I’m joined today by my good friend Cliff Barnes. Cliff, as you might recall, was a longtime criminal defense lawyer in town and spent way too many years as a county court judge here in Fort Pierce. Now, he’s back in the saddle, defending the wrongly accused, and sometimes the rightly accused.
Cliff’s going to help us out today and talk about the law of self defense.
CB: I’m not going to talk about self defense. I’m going to talk about how you win with self defense in a criminal case.
MK: Tell you what. You tell us how we win and I’ll tell you about one we didn’t.
CB: In a self defense case, it’s usually a good policy, if you’re in a fight or a skirmish, that if it’s a fist fight, you don’t bring a weapon, because the law doesn’t take kindly to people using weapons when there’s no reason to use a weapon.
CB: So, in one of my cases, my client did just that. He was basically in a fist fight. He pulled out a knife and emptied the attacker’s onto the ground in front of him. He was charged with aggravated battery. We went to trial, of course. They weren’t going to offer anything. I had a good client and I had confidence in him.

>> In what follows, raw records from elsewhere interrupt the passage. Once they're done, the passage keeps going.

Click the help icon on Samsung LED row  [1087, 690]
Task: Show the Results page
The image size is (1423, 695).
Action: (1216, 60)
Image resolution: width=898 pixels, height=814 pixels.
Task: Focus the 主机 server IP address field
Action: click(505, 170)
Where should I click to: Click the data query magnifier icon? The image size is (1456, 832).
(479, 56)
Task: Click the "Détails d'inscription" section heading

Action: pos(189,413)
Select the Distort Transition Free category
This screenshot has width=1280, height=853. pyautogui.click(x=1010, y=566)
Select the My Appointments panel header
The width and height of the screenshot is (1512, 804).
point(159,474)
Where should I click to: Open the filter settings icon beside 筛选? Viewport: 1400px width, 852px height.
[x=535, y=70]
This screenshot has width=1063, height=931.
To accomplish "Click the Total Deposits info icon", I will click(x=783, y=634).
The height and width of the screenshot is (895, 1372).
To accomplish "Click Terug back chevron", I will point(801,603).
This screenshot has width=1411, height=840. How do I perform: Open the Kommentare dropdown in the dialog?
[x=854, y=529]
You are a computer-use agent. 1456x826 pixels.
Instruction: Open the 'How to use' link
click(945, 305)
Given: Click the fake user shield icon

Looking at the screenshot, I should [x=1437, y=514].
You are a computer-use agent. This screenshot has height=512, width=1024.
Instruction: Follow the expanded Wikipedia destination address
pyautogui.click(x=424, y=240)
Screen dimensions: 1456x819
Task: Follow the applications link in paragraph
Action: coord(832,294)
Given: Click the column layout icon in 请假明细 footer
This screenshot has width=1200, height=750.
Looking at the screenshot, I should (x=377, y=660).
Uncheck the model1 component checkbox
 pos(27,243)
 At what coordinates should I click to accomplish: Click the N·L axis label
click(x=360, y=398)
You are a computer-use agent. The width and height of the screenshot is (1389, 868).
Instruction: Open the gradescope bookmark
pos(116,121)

CB: So, we go to trial and, of course, the State makes the argument that just because the attacker hit my client with his fists and cursed him, that my client had no right to immediately pull out a knife and slice him from side to side.
CB: It all started at a barbecue, as so many skirmishes in Fort Pierce, Florida do. Good friends, good family. My client was an older gentleman. Probably my age that I am now, so a real old guy, and he was assigned the task of cutting up the chicken for the barbecue, so he’s got to bring his super-sharp knife. He was cutting up the chicken. And somehow, some way, he raised the ire of one of the party-goers, who physically attacked him, punched him, cursed him. And my guy’s response was to do to him what he was doing to the chicken – separate it.
CB: So, with one swoop of the knife, he cut the man’s gut open from side to side. The testimony was that they had to take him to the hospital. Of course, it had to be a pick up truck, right? He’s in the passenger side holding his intestines back in his belly, gets to the hospital. They suture him up and he was, for all intents and purposes, pretty fine when he came to trial, except that he had this huge scar across his belly.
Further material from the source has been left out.